## Raw data

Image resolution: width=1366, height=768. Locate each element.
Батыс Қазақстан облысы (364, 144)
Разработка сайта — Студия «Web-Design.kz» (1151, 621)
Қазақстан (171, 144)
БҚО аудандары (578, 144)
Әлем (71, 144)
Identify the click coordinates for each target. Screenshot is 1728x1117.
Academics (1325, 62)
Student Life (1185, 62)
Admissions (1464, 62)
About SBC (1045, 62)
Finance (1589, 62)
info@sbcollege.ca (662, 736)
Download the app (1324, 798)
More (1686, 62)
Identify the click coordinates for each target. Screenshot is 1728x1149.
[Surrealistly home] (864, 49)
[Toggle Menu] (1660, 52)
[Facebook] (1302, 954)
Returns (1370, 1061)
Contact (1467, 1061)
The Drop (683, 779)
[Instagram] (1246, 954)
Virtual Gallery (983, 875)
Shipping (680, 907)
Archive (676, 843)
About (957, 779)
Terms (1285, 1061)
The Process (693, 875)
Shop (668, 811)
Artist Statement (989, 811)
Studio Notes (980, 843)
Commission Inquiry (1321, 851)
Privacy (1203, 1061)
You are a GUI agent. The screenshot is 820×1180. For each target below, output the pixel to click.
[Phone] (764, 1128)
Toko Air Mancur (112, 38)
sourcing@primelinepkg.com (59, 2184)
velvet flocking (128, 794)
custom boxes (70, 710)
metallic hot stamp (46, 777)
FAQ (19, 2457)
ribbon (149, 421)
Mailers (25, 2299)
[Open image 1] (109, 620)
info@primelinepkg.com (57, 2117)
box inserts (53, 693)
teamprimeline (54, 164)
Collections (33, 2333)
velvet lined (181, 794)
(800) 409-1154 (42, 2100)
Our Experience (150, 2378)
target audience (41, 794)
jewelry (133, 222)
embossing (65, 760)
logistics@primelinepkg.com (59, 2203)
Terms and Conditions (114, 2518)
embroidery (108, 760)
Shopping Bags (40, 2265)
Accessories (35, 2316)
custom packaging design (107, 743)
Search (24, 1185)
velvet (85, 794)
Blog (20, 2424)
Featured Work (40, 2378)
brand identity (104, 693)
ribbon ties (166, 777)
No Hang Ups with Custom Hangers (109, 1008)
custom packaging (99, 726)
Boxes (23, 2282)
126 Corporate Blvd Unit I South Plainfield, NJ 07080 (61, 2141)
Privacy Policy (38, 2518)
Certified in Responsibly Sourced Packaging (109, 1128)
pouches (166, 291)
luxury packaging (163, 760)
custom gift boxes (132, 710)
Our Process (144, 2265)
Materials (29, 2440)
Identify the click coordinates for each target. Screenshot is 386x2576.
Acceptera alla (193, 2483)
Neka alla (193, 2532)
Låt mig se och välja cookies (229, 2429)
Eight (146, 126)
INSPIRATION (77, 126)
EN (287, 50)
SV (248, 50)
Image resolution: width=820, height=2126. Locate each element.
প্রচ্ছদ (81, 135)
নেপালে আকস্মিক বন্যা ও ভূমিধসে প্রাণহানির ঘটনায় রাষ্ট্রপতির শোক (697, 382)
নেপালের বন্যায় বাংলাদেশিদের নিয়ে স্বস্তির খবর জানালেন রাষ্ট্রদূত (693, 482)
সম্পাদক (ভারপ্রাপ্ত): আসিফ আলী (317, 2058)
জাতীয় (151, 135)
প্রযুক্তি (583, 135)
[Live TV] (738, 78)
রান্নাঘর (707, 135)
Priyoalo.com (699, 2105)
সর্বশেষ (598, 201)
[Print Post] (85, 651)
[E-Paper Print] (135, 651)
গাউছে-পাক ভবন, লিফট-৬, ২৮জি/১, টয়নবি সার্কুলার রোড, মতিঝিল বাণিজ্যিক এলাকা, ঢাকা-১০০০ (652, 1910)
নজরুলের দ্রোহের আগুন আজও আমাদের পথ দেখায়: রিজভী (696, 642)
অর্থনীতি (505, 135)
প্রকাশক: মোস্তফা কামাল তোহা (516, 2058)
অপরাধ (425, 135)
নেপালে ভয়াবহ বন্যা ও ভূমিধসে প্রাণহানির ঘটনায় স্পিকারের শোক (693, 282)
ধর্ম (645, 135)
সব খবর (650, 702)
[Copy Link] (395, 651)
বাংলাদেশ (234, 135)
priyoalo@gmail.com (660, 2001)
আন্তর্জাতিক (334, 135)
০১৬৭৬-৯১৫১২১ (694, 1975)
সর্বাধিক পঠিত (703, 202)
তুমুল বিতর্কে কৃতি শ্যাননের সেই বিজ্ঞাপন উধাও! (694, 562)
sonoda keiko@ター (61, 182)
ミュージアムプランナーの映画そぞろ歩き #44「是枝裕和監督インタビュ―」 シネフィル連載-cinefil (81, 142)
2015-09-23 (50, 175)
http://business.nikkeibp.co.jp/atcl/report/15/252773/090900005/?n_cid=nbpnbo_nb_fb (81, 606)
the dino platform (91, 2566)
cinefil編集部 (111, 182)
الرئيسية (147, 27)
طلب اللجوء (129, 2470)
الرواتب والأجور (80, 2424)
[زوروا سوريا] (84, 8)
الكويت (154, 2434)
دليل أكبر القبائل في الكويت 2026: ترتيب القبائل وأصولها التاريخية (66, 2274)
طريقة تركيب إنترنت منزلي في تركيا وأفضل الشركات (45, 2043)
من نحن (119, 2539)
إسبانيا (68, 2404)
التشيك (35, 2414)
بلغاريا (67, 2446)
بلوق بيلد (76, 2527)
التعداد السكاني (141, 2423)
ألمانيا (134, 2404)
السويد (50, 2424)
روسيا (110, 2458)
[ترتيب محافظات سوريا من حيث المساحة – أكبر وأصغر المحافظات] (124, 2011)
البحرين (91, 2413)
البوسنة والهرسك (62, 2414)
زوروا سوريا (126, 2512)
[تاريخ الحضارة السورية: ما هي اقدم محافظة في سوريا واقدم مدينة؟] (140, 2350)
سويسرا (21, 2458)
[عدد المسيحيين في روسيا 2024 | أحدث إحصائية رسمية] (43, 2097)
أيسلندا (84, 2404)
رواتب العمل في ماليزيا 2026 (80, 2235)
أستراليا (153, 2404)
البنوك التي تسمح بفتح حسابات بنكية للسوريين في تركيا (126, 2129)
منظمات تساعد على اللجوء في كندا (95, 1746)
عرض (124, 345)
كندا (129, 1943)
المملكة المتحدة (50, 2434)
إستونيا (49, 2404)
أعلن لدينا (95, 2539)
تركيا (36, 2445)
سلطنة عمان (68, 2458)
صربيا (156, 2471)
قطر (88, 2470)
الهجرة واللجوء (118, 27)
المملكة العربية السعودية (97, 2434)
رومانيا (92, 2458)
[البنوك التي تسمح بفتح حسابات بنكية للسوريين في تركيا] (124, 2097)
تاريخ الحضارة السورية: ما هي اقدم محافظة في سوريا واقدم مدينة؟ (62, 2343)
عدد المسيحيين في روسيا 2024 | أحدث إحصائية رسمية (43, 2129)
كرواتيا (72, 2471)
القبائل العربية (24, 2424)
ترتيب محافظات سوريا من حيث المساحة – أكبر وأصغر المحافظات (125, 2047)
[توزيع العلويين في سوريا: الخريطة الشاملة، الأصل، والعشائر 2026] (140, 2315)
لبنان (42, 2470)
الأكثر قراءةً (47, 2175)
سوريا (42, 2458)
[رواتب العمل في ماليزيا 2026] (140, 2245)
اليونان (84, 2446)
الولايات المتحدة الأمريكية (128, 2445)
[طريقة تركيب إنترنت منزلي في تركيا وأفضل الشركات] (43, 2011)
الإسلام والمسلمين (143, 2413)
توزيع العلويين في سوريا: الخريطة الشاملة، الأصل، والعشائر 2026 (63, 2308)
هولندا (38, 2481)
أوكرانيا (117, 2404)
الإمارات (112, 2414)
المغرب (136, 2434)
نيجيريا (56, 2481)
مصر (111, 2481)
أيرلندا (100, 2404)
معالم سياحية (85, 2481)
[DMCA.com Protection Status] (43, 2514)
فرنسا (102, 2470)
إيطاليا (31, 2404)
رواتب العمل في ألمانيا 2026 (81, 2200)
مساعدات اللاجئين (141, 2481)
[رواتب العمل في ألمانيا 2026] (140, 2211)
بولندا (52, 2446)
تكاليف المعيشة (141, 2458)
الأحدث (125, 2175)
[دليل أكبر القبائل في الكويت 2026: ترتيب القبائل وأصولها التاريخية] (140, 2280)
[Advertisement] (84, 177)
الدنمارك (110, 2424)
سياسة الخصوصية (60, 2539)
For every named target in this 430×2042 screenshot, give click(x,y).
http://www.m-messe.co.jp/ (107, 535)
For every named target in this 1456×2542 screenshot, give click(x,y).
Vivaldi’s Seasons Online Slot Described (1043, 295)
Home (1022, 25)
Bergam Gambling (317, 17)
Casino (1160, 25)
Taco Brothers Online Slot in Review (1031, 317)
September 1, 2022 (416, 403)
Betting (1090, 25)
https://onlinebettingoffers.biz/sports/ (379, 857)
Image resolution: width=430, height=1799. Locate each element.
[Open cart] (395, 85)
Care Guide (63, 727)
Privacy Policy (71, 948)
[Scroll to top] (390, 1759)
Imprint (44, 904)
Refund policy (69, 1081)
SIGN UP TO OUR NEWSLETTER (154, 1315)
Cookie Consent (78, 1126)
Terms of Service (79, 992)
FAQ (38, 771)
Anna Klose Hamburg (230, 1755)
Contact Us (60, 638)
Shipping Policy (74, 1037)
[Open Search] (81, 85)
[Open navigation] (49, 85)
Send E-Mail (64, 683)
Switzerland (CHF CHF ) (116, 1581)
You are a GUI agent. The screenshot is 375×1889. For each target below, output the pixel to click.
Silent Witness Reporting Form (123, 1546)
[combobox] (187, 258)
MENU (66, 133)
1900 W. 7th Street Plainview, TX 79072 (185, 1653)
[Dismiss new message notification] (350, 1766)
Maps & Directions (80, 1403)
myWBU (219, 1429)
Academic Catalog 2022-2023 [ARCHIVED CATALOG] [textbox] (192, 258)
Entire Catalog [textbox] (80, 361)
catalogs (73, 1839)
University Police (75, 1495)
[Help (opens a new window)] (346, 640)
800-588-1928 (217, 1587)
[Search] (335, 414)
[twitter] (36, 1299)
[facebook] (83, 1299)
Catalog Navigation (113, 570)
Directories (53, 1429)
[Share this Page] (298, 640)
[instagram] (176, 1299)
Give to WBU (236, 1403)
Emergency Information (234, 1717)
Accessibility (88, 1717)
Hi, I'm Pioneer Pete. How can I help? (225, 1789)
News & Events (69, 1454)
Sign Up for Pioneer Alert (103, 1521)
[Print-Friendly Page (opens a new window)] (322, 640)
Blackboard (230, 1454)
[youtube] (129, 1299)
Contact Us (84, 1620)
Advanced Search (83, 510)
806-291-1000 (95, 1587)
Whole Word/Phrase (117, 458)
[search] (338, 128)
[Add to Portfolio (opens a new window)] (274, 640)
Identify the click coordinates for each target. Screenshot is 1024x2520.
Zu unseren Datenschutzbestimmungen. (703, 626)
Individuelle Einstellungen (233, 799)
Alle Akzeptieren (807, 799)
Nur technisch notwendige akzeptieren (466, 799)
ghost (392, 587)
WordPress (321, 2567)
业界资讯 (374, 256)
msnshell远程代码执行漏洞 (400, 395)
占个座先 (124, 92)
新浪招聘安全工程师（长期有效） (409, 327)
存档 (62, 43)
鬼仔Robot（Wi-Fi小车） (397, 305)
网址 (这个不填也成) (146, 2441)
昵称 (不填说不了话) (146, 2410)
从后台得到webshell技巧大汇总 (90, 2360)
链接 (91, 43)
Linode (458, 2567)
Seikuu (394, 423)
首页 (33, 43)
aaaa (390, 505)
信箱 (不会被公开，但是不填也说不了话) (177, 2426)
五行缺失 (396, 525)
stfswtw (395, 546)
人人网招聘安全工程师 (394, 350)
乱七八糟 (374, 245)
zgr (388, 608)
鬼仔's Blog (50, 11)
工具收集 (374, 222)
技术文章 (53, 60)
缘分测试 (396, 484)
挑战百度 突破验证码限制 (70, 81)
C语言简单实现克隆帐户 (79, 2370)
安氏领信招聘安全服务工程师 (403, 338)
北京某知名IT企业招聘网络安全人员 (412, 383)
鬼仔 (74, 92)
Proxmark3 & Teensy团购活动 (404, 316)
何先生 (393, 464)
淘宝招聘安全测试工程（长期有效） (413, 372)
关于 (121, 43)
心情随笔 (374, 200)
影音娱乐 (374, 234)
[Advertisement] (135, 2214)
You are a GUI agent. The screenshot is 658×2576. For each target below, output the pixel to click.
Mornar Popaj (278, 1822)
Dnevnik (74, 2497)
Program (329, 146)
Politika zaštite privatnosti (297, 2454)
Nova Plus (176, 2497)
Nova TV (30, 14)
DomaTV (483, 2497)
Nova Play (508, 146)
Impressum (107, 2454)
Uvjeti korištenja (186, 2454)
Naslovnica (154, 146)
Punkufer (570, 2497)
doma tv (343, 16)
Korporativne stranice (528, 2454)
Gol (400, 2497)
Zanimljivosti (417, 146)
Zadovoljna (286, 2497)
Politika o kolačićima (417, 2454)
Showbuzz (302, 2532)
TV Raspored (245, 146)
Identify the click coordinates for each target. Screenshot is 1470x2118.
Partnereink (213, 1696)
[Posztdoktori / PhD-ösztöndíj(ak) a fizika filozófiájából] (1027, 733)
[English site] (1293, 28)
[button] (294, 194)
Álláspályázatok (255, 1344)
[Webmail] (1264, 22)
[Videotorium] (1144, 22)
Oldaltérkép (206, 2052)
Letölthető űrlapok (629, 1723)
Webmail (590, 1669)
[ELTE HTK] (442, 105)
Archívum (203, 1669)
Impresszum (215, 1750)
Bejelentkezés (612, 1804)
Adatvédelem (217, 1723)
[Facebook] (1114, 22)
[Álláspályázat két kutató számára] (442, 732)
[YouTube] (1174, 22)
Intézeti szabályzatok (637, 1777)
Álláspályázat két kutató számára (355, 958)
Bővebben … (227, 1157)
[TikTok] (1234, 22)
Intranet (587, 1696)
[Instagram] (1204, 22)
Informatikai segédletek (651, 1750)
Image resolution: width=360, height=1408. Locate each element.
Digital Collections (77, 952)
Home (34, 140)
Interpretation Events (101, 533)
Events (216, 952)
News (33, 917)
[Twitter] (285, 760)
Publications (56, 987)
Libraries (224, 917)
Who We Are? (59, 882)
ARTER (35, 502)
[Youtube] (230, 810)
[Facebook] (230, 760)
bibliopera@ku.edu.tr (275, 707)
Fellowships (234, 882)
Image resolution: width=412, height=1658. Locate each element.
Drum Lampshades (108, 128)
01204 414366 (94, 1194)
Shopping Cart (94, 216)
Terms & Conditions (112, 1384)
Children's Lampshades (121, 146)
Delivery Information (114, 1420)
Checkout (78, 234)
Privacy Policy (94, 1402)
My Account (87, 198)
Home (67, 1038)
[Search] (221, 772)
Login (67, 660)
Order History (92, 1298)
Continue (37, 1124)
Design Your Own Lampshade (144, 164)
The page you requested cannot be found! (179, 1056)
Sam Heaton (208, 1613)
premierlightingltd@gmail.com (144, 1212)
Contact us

## What the task asks
The first line of the data, the line with "Screenshot is 1728x1149.", and all lines in between are to be copied exactly. Leave out everything else.

## Result of this exercise
Image resolution: width=1366, height=768. Locate each element.
Батыс Қазақстан облысы (364, 144)
Разработка сайта — Студия «Web-Design.kz» (1151, 621)
Қазақстан (171, 144)
БҚО аудандары (578, 144)
Әлем (71, 144)
Identify the click coordinates for each target. Screenshot is 1728x1117.
Academics (1325, 62)
Student Life (1185, 62)
Admissions (1464, 62)
About SBC (1045, 62)
Finance (1589, 62)
info@sbcollege.ca (662, 736)
Download the app (1324, 798)
More (1686, 62)
Identify the click coordinates for each target. Screenshot is 1728x1149.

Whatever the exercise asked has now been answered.